Inside, I meet some of the people I will be spending the next 27 months with. We share a quick sandwich across the street, some watered-down coffee from the Wawa, and stand outside our conference room. A long buffet style line is prepared for us, where we could turn in our paperwork and get our first official Peace Corps "allowance," since technically we're not really being paid. And then the doors open.

Not knowing what to expect, we are bombarded over the next several hours with the Peace Corps' mission and philosophy on development, that ambiguous term dealing with how the "First World" thinks it can and should work improve the "Third World." We do learn, however, that the Peace Corps is not about aid, but rather assistance. We are not to be so much agents of change, but rather agents of assistance, an eager and smiling face prepared to go where no one else will to help those people who have grandiose dreams but neither the resources nor the know-how to turn their dreams into reality.

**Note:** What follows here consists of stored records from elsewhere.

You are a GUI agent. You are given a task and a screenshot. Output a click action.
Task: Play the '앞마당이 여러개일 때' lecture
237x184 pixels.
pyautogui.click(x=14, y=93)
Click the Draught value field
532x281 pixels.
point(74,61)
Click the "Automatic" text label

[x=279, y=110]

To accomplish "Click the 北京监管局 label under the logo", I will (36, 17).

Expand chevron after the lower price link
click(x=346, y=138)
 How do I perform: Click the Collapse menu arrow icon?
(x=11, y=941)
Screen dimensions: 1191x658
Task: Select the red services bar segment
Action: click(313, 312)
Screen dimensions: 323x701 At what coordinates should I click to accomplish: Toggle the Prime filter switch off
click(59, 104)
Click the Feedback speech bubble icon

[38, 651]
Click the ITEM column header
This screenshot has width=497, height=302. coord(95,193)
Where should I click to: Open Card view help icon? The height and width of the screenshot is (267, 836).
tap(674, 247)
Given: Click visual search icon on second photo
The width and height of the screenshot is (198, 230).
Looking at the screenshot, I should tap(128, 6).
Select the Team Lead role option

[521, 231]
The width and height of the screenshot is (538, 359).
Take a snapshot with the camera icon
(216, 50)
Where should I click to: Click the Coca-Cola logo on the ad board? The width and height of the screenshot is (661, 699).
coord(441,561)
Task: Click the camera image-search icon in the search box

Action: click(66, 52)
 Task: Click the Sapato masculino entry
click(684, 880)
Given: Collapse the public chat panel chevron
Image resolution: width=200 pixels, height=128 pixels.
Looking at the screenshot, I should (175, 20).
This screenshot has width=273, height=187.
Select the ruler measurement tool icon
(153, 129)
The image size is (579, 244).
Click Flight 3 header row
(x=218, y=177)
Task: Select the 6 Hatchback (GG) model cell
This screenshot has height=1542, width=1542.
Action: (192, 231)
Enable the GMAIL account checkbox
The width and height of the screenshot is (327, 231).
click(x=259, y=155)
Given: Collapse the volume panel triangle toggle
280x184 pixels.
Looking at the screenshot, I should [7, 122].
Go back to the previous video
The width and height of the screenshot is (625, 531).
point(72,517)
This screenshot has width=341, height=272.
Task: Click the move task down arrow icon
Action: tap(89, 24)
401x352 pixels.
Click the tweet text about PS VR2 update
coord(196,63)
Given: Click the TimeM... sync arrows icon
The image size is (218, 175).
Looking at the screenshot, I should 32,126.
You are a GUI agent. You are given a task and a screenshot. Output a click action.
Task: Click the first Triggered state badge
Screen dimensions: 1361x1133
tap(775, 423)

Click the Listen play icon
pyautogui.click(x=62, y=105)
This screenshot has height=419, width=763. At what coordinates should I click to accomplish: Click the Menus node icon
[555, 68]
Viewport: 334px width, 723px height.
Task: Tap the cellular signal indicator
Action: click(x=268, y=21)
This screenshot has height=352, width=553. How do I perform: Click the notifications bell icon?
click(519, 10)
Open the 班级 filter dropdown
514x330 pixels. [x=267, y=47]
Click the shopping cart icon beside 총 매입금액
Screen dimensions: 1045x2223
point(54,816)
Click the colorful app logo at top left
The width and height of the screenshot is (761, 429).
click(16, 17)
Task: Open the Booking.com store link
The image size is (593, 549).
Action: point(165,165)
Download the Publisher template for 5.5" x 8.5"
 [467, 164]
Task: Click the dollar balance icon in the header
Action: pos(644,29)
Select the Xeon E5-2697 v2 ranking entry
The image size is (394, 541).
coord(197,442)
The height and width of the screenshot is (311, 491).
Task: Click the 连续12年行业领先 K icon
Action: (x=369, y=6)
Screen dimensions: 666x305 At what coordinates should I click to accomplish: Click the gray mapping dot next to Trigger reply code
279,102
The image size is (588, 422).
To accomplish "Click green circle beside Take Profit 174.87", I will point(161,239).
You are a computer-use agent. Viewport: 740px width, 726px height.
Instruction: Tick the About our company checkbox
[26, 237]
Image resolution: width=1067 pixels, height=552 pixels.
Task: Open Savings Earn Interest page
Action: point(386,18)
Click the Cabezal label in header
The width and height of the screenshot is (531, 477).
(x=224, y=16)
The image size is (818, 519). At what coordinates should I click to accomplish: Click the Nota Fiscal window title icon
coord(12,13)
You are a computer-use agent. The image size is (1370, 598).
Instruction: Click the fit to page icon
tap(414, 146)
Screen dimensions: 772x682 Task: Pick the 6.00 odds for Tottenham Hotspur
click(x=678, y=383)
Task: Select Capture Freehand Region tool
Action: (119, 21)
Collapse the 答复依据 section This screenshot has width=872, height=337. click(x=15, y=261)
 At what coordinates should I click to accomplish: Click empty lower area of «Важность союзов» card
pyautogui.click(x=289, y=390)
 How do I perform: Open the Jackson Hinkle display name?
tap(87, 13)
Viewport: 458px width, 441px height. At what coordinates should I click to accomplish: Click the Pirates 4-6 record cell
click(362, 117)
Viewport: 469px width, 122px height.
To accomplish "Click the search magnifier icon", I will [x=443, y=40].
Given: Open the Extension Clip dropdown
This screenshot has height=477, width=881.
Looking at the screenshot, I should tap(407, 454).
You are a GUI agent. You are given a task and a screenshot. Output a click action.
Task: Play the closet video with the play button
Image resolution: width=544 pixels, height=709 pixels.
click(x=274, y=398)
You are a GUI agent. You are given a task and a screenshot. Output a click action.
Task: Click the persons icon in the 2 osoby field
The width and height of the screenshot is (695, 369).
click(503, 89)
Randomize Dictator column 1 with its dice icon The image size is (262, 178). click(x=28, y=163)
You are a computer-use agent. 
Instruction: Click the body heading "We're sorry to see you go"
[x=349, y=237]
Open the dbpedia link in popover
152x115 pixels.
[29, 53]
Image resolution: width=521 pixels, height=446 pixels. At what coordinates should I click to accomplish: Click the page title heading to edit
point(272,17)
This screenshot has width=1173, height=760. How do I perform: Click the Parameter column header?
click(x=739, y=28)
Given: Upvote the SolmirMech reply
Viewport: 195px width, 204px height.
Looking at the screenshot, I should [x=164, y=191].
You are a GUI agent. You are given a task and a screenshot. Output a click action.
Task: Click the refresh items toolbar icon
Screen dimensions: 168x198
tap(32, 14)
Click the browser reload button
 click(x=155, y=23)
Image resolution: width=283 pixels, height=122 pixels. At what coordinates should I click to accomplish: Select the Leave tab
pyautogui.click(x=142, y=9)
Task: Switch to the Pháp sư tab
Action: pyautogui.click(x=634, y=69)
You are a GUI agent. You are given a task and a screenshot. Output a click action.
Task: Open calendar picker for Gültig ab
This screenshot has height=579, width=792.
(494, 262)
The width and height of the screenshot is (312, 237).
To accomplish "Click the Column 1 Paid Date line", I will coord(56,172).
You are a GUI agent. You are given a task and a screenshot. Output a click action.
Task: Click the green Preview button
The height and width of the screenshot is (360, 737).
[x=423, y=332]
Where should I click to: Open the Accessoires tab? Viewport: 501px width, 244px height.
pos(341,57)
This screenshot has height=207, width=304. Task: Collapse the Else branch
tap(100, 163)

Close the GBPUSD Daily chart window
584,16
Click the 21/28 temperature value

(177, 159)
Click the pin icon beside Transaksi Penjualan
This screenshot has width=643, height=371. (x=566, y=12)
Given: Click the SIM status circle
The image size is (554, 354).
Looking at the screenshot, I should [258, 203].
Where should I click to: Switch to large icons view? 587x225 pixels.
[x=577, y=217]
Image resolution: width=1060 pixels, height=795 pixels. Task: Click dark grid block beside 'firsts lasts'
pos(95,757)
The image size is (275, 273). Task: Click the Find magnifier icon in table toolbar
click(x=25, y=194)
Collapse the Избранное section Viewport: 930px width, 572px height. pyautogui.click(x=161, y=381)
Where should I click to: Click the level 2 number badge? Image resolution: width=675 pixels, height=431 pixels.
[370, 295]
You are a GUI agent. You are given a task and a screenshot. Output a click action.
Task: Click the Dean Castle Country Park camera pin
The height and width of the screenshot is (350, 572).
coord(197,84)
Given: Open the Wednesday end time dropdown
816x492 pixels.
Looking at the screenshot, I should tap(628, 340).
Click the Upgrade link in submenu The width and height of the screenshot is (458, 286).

Once we are turned loose, it's off to a swanky restaurant. We pass by a local diner, and vow to return to it later on. The meal is okay, the beer overpriced. To heck with that, you've got dozens of young Americans about to leave their lives behind. Where's the nearest pub?

Luckily, I had asked someone who had spent time in Philly already about good pubs nearby before we went out to eat. He had advertised an Irish pub called - what else? - The Tavern that was within walking distance. We get there and find several other soon-to-be trainees already there. I scope out the bar and lo! Hoegaarden. $5 a pint. And Virginia Tech is getting crushed by LSU in HD all over the place. I'm in heaven.

The next day is eight grueling hours of team building exercises meant to strip our perception of "culture" bare, and then at the end, we get the first glimpse of what our lives will actually look like. For weeks on end, all nearly 70 of us had asked ourselves the same questions: where will I be training? what will be my final site look like? And, most importantly, what language will I be learning?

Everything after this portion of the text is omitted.